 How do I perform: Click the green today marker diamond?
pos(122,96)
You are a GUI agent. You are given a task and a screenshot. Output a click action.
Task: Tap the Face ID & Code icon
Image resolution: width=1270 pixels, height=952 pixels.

- _ASSIGNMENT_:
Every line of the listing should be given again exactly.

- _SOLUTION BELOW_:
 How do I perform: Click the green today marker diamond?
pos(122,96)
You are a GUI agent. You are given a task and a screenshot. Output a click action.
Task: Tap the Face ID & Code icon
Image resolution: width=1270 pixels, height=952 pixels.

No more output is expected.